I wanted to write this article in response to some of the dangerous narratives flourishing under the guise of activism, or information within the realms of reproductive health. There are some storytellers within this space that I don’t think should be given the amount of focus or attention they are receiving. Is it not enough that the assumed standard of beauty and guises of humanity have been whitewashed… without it also interjecting into this space too? Endometriosis and PCOS have ruled my life for the last two years, and it physically hurts to know that most of the women who are believed to be the true advocates of these conditions look nothing like me. They are all white, rich, beautiful, thin and influential for those very reasons. Think of Endometriosis, and close your eyes. Who do you see as the representatives of that condition? I can bet they all look the same. How do you think that affects the countless amounts of women that look completely different and yet again feel extremely underrepresented? It genuinely hurts the collective WOC psyche to discover that there is another part of our lives, where we are ONCE AGAIN excluded from the narrative, because we aren’t held in the same regard – we aren’t ‘beautiful’ enough, ‘desirable enough’, or ‘sexy enough’.
If reading this has made you feel uncomfortable, the above probably applies to you. Uncomfortable is good. You might be uncomfortable now, for a second, as you examine where you fit into the system, or where you actively feed into it (whether that be unconsciously or not). This discomfort, is what WOC carry around in ALL situations. We’d prefer if you’d stop claiming a false sisterhood, and actually created one where we can all thrive. If you’re in this space, and you have a public platform and influence – you should be using it to uplift the voices of those who don’t have the same privilege as you, one based on aesthetic, femininity and skin colour. Someone who may not have access to the same resources or have had the same opportunities that you’ve had.
I am so over this.
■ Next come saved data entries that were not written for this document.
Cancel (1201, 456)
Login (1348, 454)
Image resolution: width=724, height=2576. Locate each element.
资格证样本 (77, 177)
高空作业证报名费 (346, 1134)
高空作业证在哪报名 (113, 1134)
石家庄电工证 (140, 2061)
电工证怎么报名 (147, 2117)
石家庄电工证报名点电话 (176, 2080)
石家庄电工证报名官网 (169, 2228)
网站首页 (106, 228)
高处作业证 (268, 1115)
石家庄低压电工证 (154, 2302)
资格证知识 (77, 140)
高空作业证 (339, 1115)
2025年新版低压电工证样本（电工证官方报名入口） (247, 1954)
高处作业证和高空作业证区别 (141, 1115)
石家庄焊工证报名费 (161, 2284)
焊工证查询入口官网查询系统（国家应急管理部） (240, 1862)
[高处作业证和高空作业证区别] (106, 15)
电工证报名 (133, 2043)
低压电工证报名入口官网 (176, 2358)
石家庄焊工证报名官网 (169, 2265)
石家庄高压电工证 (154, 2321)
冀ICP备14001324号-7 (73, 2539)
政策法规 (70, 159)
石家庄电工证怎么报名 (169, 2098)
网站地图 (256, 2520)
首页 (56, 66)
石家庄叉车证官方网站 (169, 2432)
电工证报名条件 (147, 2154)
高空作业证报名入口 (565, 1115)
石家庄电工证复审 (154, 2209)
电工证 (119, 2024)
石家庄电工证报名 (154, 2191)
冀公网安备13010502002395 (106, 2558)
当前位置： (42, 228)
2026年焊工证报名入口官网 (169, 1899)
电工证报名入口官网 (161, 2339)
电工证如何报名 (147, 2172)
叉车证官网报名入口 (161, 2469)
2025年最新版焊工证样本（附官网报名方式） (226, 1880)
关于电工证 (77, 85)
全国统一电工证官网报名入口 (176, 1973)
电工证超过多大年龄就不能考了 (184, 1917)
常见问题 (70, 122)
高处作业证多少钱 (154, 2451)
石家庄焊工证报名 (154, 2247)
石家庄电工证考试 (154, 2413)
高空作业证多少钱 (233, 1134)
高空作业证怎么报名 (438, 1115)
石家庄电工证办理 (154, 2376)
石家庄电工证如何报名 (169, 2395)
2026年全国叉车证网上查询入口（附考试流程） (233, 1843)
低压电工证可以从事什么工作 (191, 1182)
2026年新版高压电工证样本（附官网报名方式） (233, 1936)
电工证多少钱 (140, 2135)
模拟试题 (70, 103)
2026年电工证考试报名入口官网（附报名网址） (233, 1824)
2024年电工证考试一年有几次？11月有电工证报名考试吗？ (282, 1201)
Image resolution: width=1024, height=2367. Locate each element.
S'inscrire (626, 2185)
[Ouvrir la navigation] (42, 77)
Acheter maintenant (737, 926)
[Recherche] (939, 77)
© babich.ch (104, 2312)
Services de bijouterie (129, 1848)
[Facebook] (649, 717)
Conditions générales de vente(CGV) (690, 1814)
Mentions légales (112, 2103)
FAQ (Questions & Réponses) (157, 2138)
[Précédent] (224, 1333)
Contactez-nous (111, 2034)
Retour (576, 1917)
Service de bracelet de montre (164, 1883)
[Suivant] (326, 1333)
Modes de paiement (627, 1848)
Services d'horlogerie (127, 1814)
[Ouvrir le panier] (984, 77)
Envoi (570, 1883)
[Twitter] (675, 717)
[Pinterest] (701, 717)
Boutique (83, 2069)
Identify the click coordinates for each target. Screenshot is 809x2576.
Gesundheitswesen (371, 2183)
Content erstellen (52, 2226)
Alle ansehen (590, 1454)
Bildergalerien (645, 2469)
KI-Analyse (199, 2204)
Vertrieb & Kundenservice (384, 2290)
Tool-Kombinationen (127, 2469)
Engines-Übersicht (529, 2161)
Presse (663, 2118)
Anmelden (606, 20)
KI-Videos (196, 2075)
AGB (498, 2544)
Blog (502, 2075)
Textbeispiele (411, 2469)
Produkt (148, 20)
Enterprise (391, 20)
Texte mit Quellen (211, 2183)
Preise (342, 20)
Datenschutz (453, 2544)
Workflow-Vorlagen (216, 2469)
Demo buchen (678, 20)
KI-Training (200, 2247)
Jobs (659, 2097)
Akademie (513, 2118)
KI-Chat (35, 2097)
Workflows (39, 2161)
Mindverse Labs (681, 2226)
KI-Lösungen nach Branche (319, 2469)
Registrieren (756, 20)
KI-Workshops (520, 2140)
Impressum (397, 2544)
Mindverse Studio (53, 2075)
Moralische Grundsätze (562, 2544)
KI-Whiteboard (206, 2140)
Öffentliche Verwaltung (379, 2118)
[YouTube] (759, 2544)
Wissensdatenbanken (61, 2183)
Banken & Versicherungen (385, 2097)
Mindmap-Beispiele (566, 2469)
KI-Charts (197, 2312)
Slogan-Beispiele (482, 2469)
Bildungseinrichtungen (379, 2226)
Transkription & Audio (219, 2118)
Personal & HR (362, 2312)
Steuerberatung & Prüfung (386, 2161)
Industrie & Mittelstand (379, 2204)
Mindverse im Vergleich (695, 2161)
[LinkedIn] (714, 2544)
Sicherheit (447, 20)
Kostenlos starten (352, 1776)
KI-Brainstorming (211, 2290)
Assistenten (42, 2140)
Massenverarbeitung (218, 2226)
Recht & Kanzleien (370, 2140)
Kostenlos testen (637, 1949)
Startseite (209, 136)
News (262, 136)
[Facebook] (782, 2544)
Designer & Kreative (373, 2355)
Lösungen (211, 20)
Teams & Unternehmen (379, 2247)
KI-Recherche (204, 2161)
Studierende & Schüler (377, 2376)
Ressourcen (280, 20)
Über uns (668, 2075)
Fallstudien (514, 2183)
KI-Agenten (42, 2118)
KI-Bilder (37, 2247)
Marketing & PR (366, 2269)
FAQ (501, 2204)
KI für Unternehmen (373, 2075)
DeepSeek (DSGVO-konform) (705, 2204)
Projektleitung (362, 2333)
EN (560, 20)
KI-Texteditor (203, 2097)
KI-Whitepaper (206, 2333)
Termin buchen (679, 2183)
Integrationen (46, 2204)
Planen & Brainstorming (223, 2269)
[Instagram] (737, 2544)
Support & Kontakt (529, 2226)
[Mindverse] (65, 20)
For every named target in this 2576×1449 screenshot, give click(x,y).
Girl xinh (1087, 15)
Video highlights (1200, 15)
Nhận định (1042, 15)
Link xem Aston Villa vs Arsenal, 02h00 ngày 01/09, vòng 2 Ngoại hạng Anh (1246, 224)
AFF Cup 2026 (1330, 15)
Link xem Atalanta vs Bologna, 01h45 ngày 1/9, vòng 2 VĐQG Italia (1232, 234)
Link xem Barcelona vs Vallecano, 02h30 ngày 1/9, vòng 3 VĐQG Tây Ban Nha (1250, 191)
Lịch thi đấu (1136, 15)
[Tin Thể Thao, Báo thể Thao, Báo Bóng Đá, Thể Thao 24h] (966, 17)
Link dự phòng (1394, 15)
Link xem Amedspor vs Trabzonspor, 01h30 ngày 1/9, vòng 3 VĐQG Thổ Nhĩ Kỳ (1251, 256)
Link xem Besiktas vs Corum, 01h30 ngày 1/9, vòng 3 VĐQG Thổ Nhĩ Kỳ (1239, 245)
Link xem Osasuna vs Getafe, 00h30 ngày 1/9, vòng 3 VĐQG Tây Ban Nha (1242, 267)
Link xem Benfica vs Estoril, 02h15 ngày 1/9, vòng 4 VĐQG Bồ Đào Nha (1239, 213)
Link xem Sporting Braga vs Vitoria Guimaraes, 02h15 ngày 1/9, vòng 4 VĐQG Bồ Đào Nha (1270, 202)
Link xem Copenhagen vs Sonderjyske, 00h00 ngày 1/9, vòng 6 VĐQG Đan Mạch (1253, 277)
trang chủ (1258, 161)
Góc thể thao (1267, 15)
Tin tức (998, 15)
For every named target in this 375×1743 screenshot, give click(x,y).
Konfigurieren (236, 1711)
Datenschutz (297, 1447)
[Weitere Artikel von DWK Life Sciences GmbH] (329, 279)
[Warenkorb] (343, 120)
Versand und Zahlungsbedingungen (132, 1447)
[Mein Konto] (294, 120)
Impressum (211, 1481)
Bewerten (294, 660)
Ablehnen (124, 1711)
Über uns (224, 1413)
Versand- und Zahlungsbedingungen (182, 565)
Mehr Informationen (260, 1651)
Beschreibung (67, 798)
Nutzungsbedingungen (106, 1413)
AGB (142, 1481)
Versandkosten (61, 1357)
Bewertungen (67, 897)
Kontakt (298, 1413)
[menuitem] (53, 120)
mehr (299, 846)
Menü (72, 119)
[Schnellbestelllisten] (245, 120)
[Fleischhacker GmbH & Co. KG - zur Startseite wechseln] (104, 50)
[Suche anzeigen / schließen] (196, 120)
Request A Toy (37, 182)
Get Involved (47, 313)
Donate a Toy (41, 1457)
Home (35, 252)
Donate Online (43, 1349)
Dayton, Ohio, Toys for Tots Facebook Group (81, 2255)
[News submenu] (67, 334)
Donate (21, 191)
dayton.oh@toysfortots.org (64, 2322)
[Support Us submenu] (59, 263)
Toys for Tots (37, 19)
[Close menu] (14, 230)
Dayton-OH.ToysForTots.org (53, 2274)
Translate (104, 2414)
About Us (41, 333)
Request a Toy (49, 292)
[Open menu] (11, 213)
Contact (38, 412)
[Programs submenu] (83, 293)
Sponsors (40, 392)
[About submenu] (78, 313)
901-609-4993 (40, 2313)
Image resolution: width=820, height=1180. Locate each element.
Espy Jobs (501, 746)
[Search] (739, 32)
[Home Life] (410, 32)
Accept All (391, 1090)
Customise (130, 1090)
As a brown, (upper) working-class, bisexual, cisgender woman with multiple chronic health conditions; if I can identify and examine my own privilege, well hun, so can you. We are tired of waiting for the ball to drop, for you to see the bigger picture. To see us. Stop romanticising, glamourizing and sexualising reproductive conditions. Stop hijacking the narrative to promote your own social media presence. Stop acting like the gatekeeper for these conditions. Just stop.
Cysters, and any organisation that is aimed specifically at women of colour, are needed now more than ever. We have to stick together, to remind ourselves that we are valid, we are important, and our voices do matter. When you continuously focus on just a single story, a single narrative – you are displacing and oppressing other women directly for your own benefit. You feed into the racist, misogynistic hierarchy that most of you would condemn publicly.
Some people, have asked in the past how someone can actively acknowledge, defy and utilise their privilege. That’s for you to find out for yourself and isn’t our responsibility as the marginalised majority, to determine. The onus is always put on us when you have the capability and the power to enact real change. Education is a great place to start. Learn about our struggles, our stories, our bodies. We’ve been brutalised over history. Thousands of WOC have been sterilised for experimentation with western contraceptive methods, we’re still more likely to die in medical care than you are. Use the privilege you have. Find it in your spirit to promote a narrative that isn’t like all of the others. One we haven’t seen before.
Make room for us, or we will make the room for you.